As best as I can tell, Twisted Web expects the developer to write the application object. It will get called from the WSGIResponse run() method in twisted.web.wsgi. As its documentation says, Twisted Web is “a framework for doing things with the web” but is “not a ‘web framework’ in the same sense” as Django, so it doesn’t fit well in this comparison.

Pyramid‘s Router class (in pyramid.router) is what implements the WSGI callable. The Router instance gets created from the Configurator class’s make_wsgi_app() method. Select Router attributes and methods:

  • logger
  • root_factory
  • routes_mapper
  • request_factory
  • registry (from args)
  • handle_request()

In CherryPy, the Application class is the application object, although it’s not generallly used directly.
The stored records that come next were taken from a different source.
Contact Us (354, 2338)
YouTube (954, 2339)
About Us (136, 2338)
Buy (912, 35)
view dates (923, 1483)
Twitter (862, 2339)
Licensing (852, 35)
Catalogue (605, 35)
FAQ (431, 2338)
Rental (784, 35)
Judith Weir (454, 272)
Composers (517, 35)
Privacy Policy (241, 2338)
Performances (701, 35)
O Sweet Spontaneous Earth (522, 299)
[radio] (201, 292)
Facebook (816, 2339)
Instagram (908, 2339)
Instead a user root object is mounted on a Tree which is a registry of these applications. Major attributes and methods:

  • root (from args): root object (application handler)
  • namespaces, config: for configuration
  • wsgiapp(): a CPWSGIApp instance, to handle apps in a pipeline

Being a support library, Werkzeug doesn’t include an application object, but it has a sample in its Shortly example. Major attributes and methods:

  • dispatch_request(): dispatcher
  • jinja_env: template enviroment
  • url_map: Map() taking list of Rule()’s
  • error_404(): error handler
  • render_template(): template renderer

Like Django, Web2py isn’t interested in having developers worry about the application object. Its WSGI callable is the standalone wsgibase() function, in gluon.main.

The web.py application class (yes, not capitalized) implements its WSGI callable. Major attributes and methods:

  • autoreload (from args)
  • init_mapping (from args)
  • request()
  • handle(): matches path to mapping
  • run(): runs the developer server
  • notfound(), internalerror(): error handlers

Flask‘s Flask class is its application object, derived from flask.helpers._PackageBoundObject. Selected attributes and methods (in addition to those in Werkzeug’s example above):

  • static_url_path, static_folder (from args)
  • instance_path (from args or auto-determined)
  • view_functions
  • before/after_xxx_funcs (dicts)
  • logger
  • run()
  • route(): decorator for URL rules
  • error_handler_spec (a dict)
  • errorhandler(): decorator for error handler functions

Like Werkzeug, WebOb doesn’t include an application object, but it has a sample in its wiki example, most of it very specific to the example.

Bottle‘s Bottle class is its WSGI callable. Major attributes and methods:

  • routes (list) and router (class Router instance)
  • config (class ConfigDict instance)
  • mount(): to mount an app at a given point
  • match(): to search for matching routes
  • route(): decorator to bind a function to a URL

Pesto‘s DispatcherApp class is its application object. Major attributes and methods:

  • prefix (from args): a “mount” point
  • matchpattern(), match(): matches URLs (match is decorator)
  • urlfor(): handler/dispatcher to URL converter
  • gettarget(): returns a four-part tuple from the URI
  • status404_application(): error handler

Diva‘s Application class is the object of interest. Select attributes and methods:

  • config (from kwargs), configure()
  • routing_cfg and routing
  • locale_dir (from args)
  • template_dirs (from args)
  • templates(): template loader
  • prepare() and cleanup(): before and after methods

Summary: For developers who care about writing application code, Django and Web2py and to some extent Pyramid and CherryPy hide the existence of the WSGI callable, while other frameworks require that the programmer instantiate it or invoke it. If I were to write a framework, I’d want to make it easy on the developer as the former projects do, but wouldn’t keep it completely out of sight.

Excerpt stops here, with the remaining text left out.